In his essay, 'Why Interpret?' (Chapter 2) Joseph Raz seems to get close to a Dworkinian theory of interpretation when he writes that '[a]n interpretation successfully illuminates the meaning of its object to the degree that it responds to whatever reasons there are for paying attention to its object as a thing of its kind' (p. 23). There appear, however, to be two significant differences between them. First, Raz seems to believe that his (quoted) claim at p. 23 warrants some sort of 'interpretive pluralism' that seems to be incompatible with Dworkin's right answer thesis. Having noticed that different people may have different reasons to understand history, he goes on to say that 'it is plausible to suppose that these reasons will lead to somewhat divergent interpretations of various historical events and processes. Hence pluralism' (p. 24). To establish pluralism, however, it is not enough that different interpretations are possible: one has to claim that they are all equally valid.
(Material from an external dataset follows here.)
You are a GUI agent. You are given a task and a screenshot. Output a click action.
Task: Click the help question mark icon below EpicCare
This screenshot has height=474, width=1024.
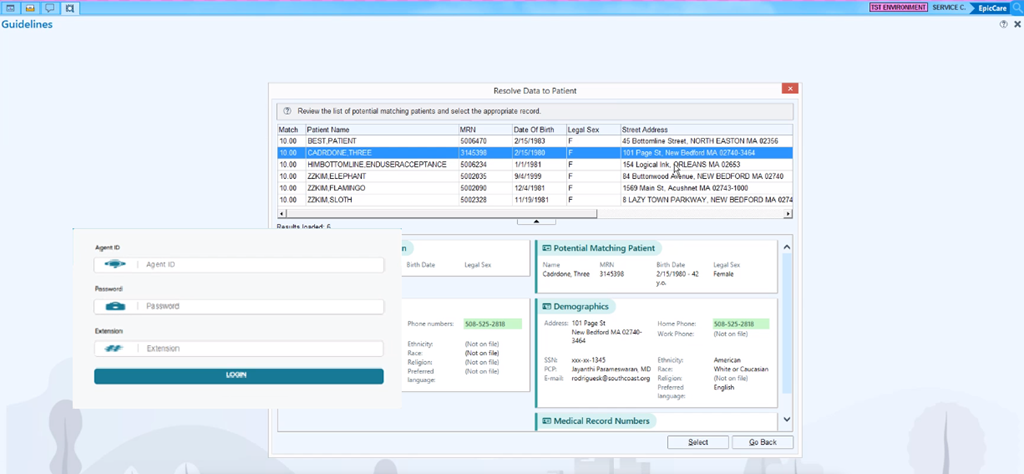coord(1003,24)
And Raz indeed adds, '[i]t is possible for them to be good reasons, and they may be valid simultaneously' (p. 24).
Second, Raz differs from Dworkin in terms of the viewpoint from which his argument is formulated. Dworkin's theory of law is, and has always been, formulated from the 'internal, participants' point of view; it tries to grasp the argumentative character of our legal practices by joining that practice and struggling with the issues of soundness and truth participants face' (Dworkin, 1987, p. 9). Raz's is a detached perspective - that is, a perspective characterized by the fact that the observer, who is not a participant, mimics the attitudes of participants to understand their practices as they appear to them.3 This helps to explain the notion of interpretive pluralism defended by Raz in this essay: If I, as a participant, believe that history is about 'predicting the future' (one of the possible reasons for historical interest in Raz's example at p. 24), I must also believe that those who think that history is about 'understanding God's message to man' are mistaken. But I might be observing an argument between two people holding these two views. If this is the case, I might report their disagreement about history as the confirmation that there is more than one plausible way of understanding the value of history.
Turning to legal interpretation, Raz claims that what makes legal interpretation important is that, in law, 'we value... continuity [and] authority, legal development and equity' (p. 25). The key to the question, 'Why interpret?' is provided, however, by the values of continuity and authority. Raz believes that law's immanent claim to be morally justified accords to these two values a pre-eminent role in answering this question because 'to understand the law we must understand the way the law understands itself' (p. 26). This is the reason why the answer to the title question is 'the moral respect we owe to [the law]' (p. 27). The two other values, legal development and equity, come in only at a second stage, when the question is not 'Why interpret?' but 'How should we interpret?'.
Raz's essay belongs with a number of his other pieces on legal reasoning and interpretation, a subject to which he has devoted a series of essays including the one offered in this collection (see, for example, Raz, 1994a; 1998a; 1998b). They naturally invite the question, 'How compatible are Raz's considerations concerning legal reasoning with his own theory of law, as deployed in works such as Practical Reason and Norms (1992), The Morality of Freedom (1986) and "Authority, Law and Morality" (1994b)?'. In another essay also included in this collection, Fernando Atria (Chapter 4) investigates this issue, claiming that they are at odds. The reason for this, in brief, is Raz's characterization of legal rules as exclusionary reasons (Raz, 1992, pp. 142—43). If rules are exclusionary reasons, it seems that, after having understood the meaning of a rule, all that is left for the institutions called to apply it is to act on the basis of that rule, excluding all conflicting considerations. In the terminology of Raz's theory of law, Atria claims, those conflicting considerations would be pre-empted by the exclusionary character of legal rules.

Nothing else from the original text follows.